→ **PROBLEM STATEMENT**
Report every line of the listing below that contains the string "Task", copying each such line in full.

• • •

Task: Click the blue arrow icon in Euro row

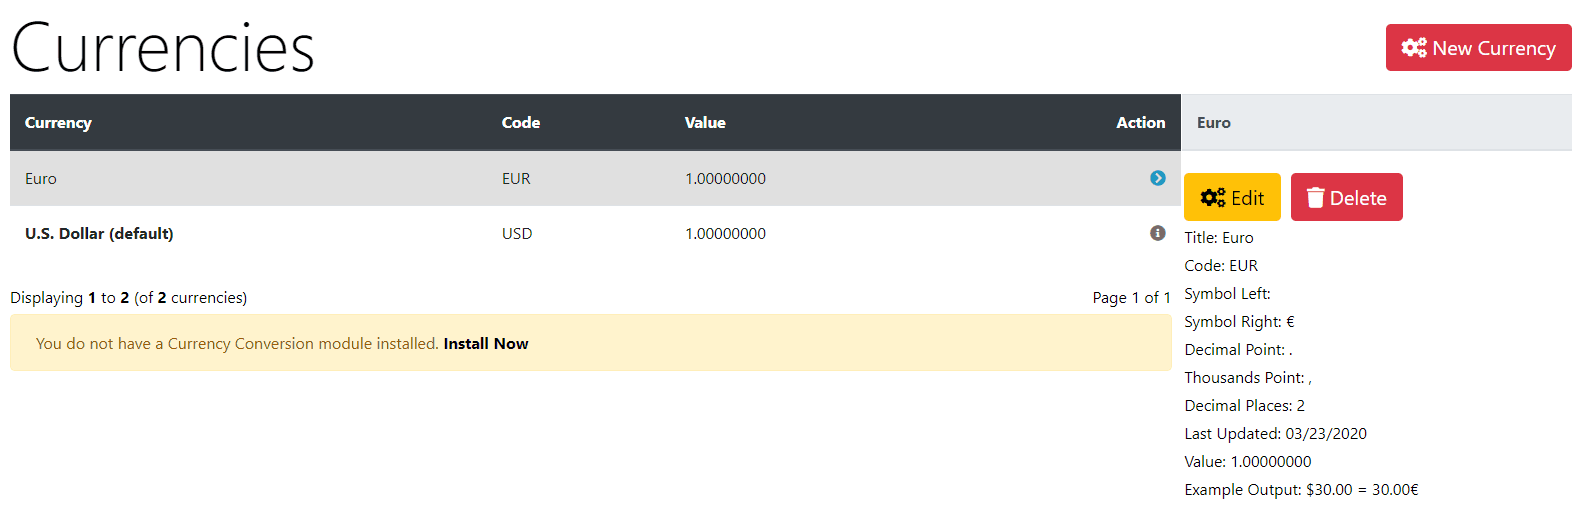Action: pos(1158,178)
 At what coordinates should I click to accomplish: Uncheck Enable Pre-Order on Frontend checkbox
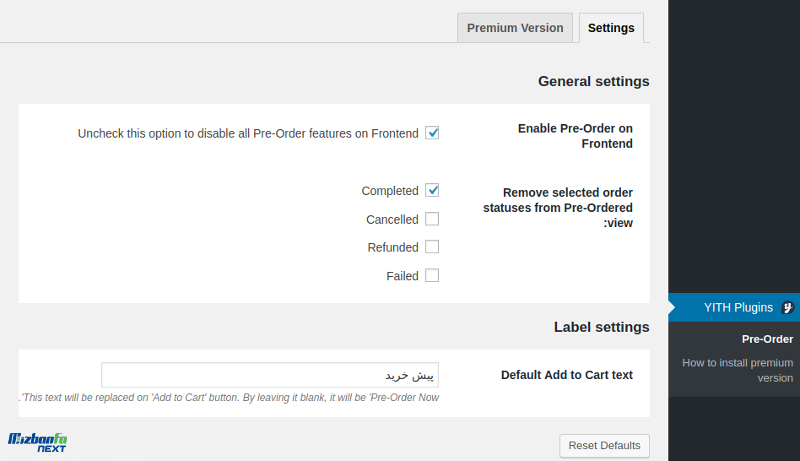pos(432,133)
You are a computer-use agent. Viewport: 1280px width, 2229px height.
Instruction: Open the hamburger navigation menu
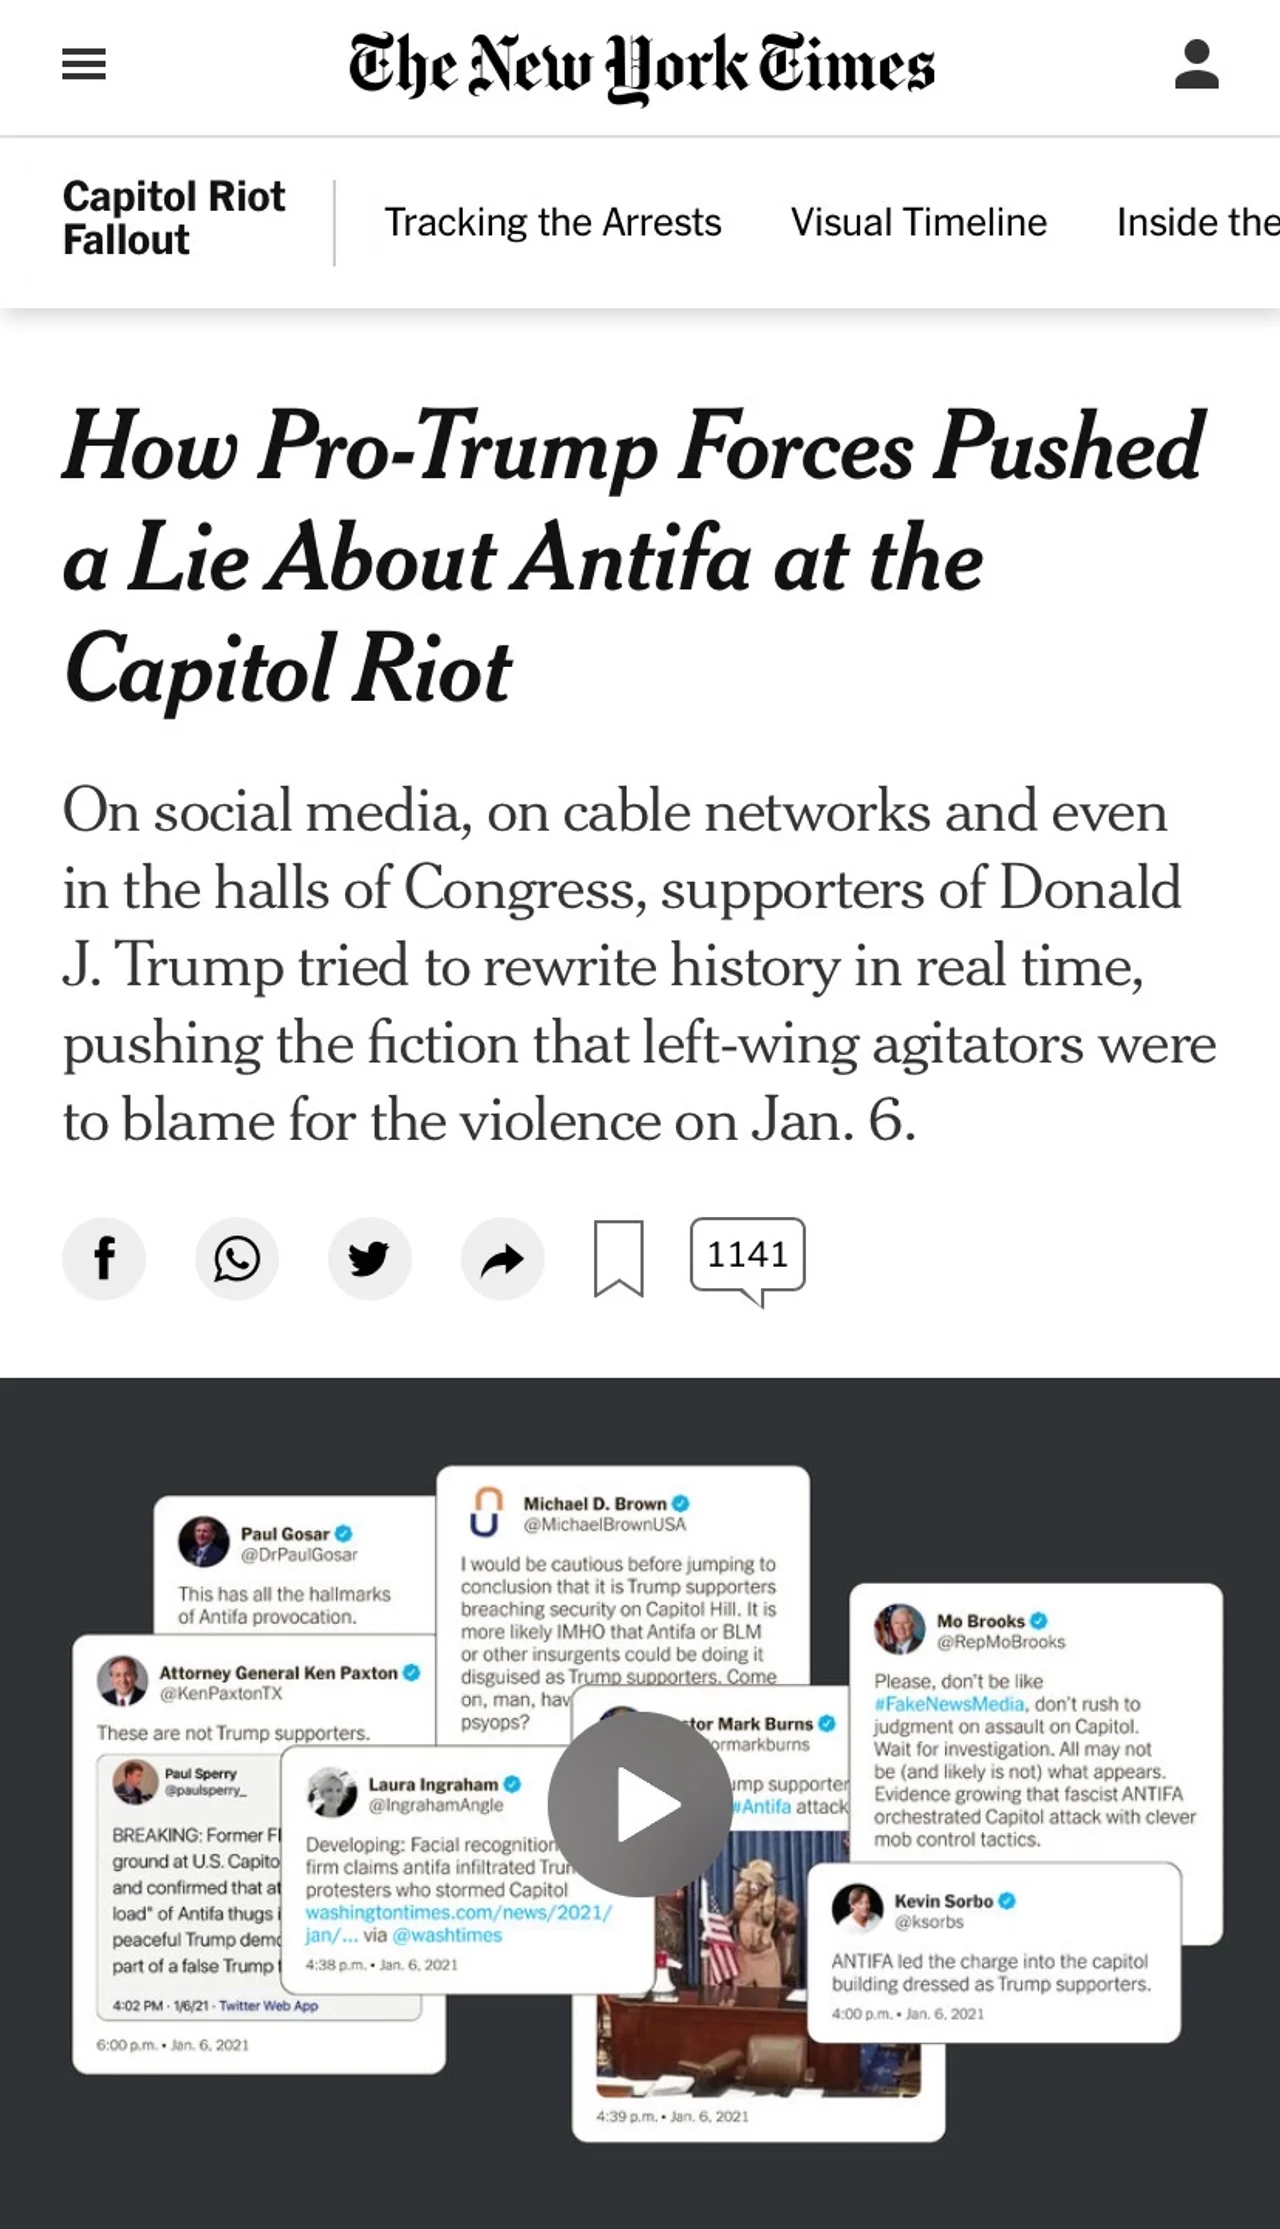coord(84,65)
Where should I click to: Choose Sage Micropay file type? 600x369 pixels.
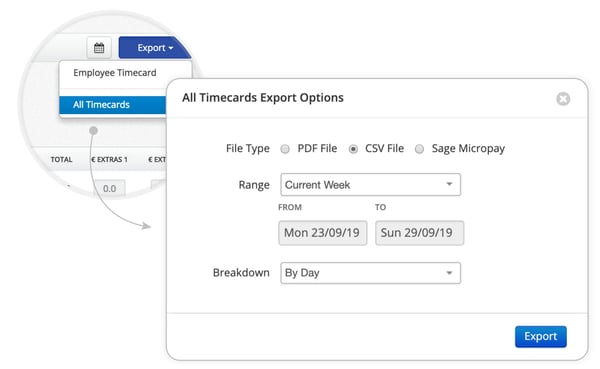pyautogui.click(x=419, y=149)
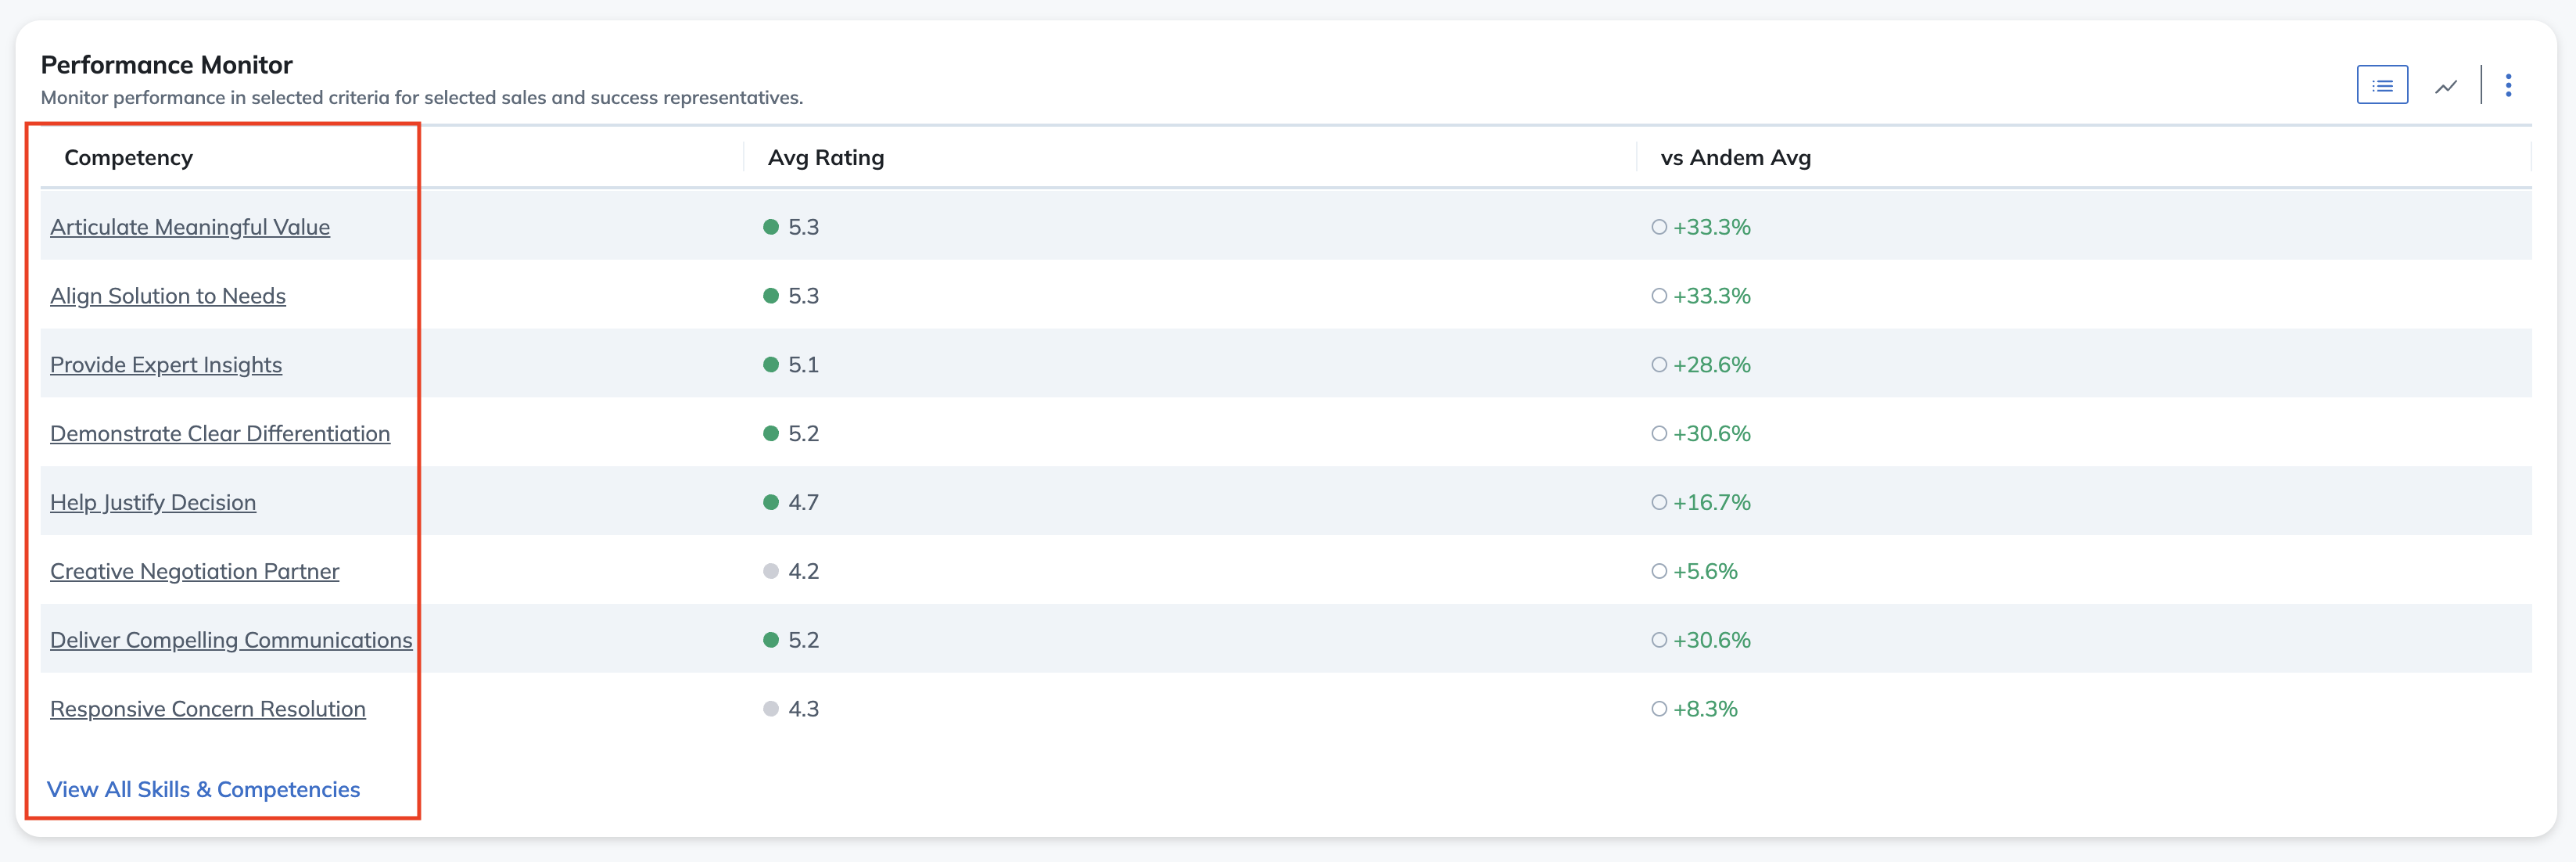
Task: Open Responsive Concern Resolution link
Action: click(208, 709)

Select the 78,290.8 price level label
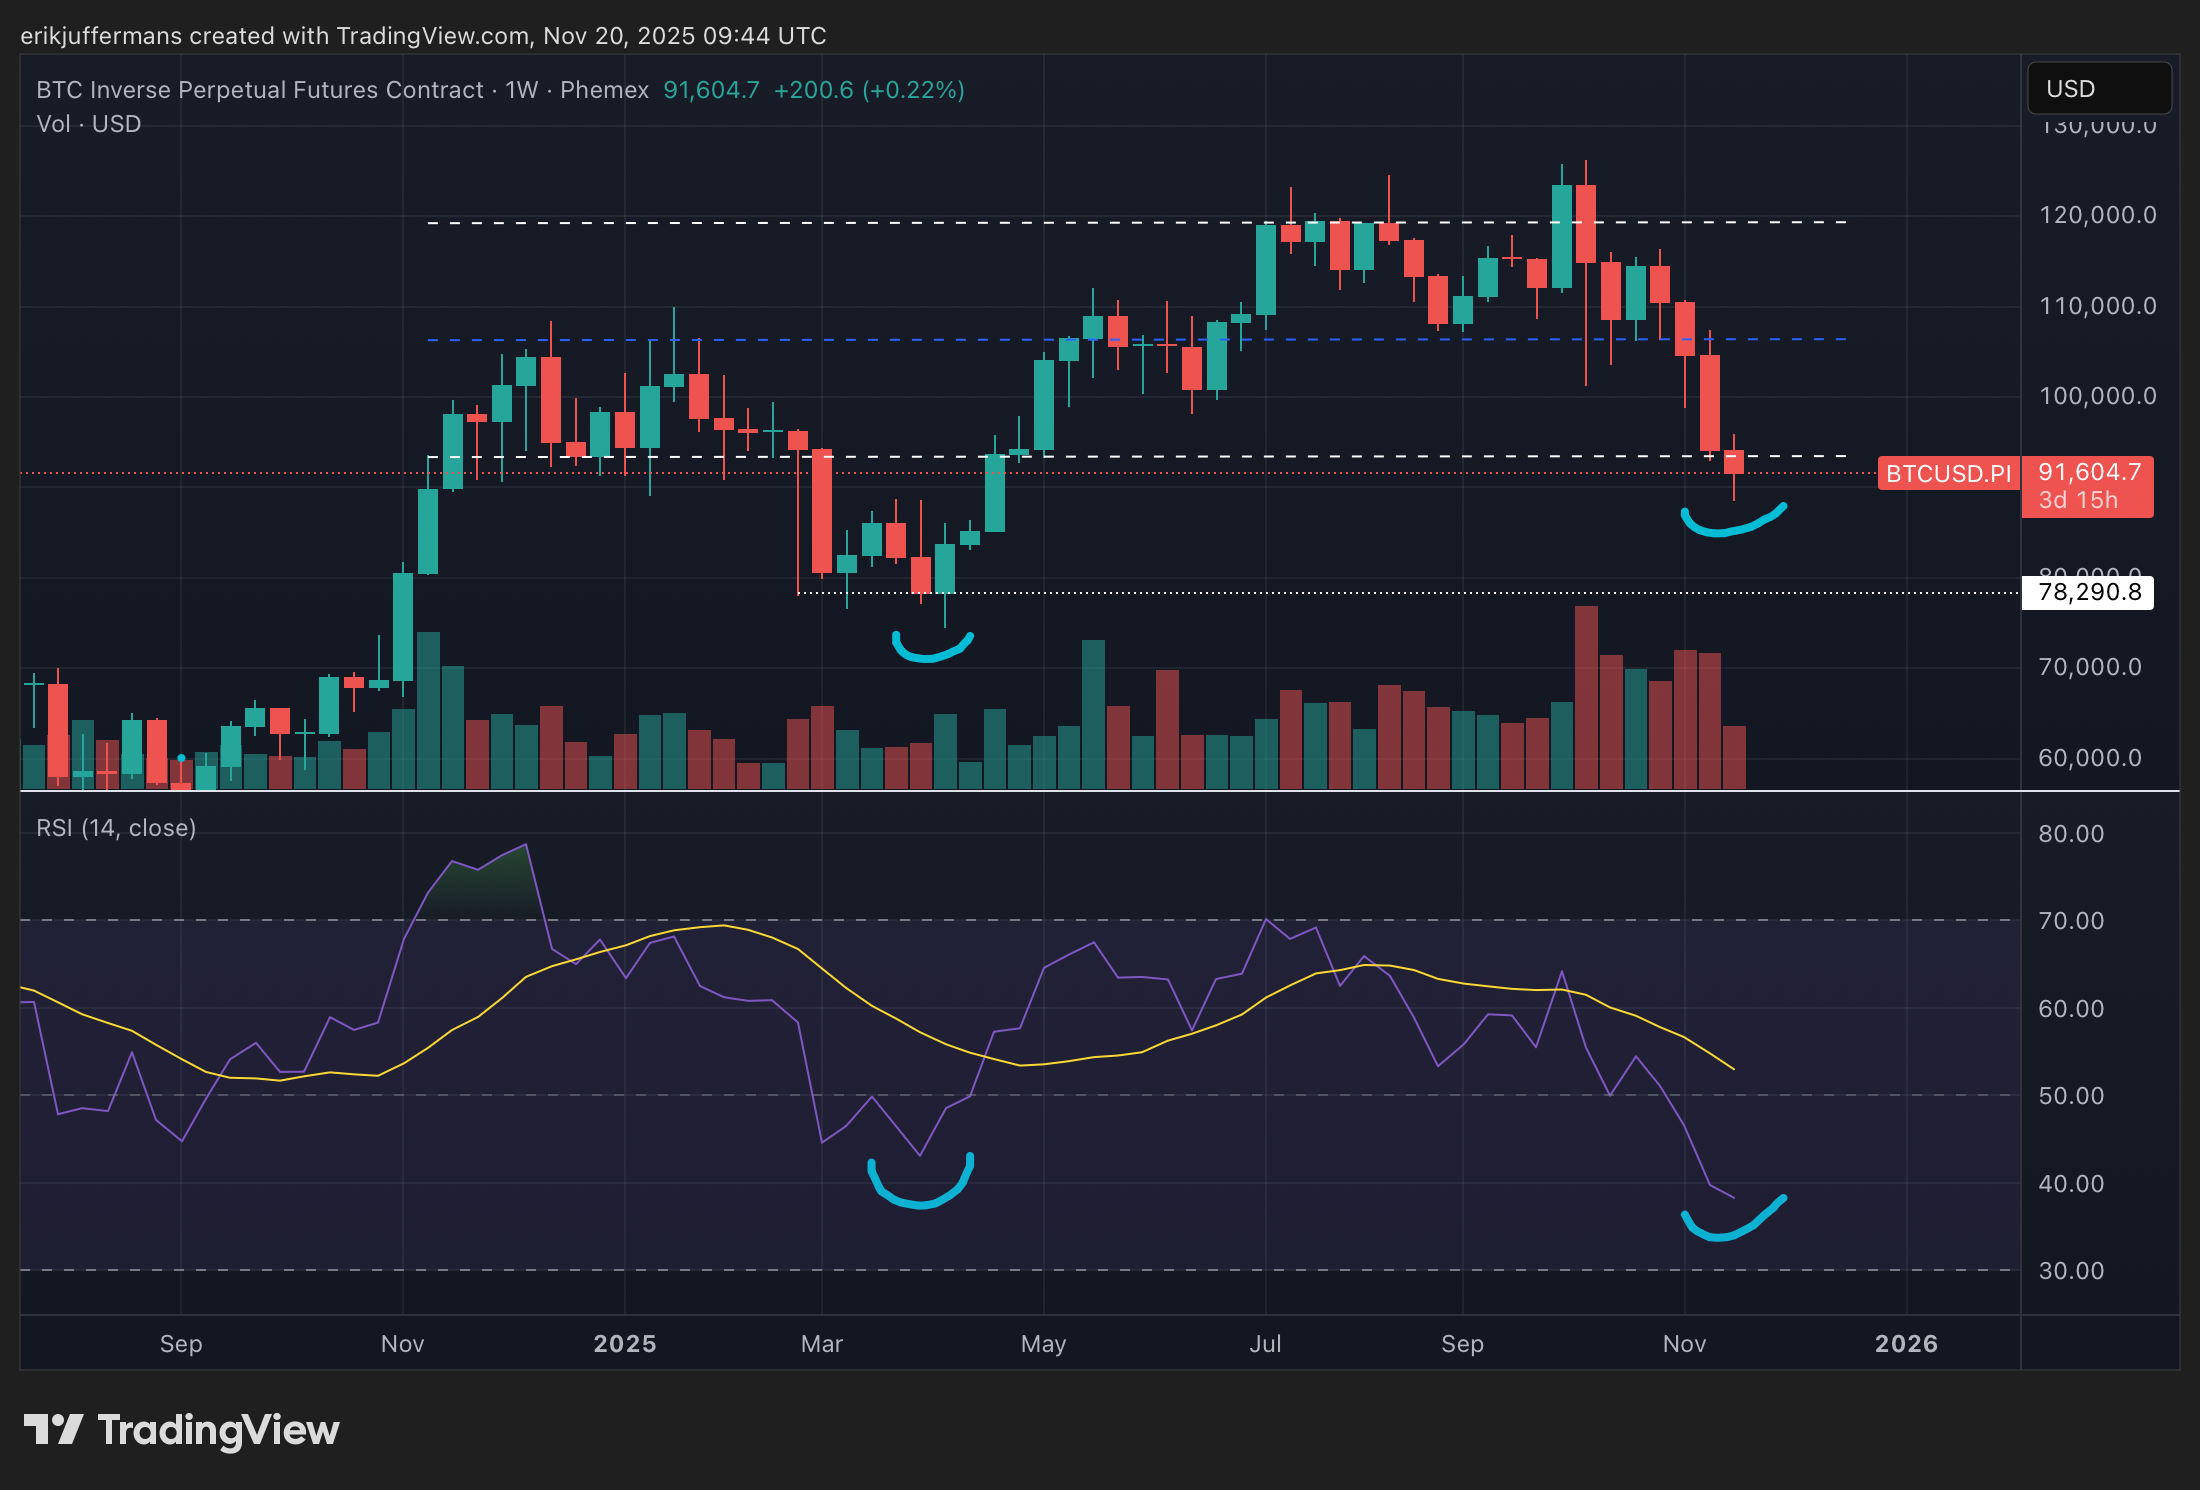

• • •

→ **SOLUTION TO THE EXERCISE**
Task: Click the blue arrow icon in Euro row
Task: Open Responsive Concern Resolution link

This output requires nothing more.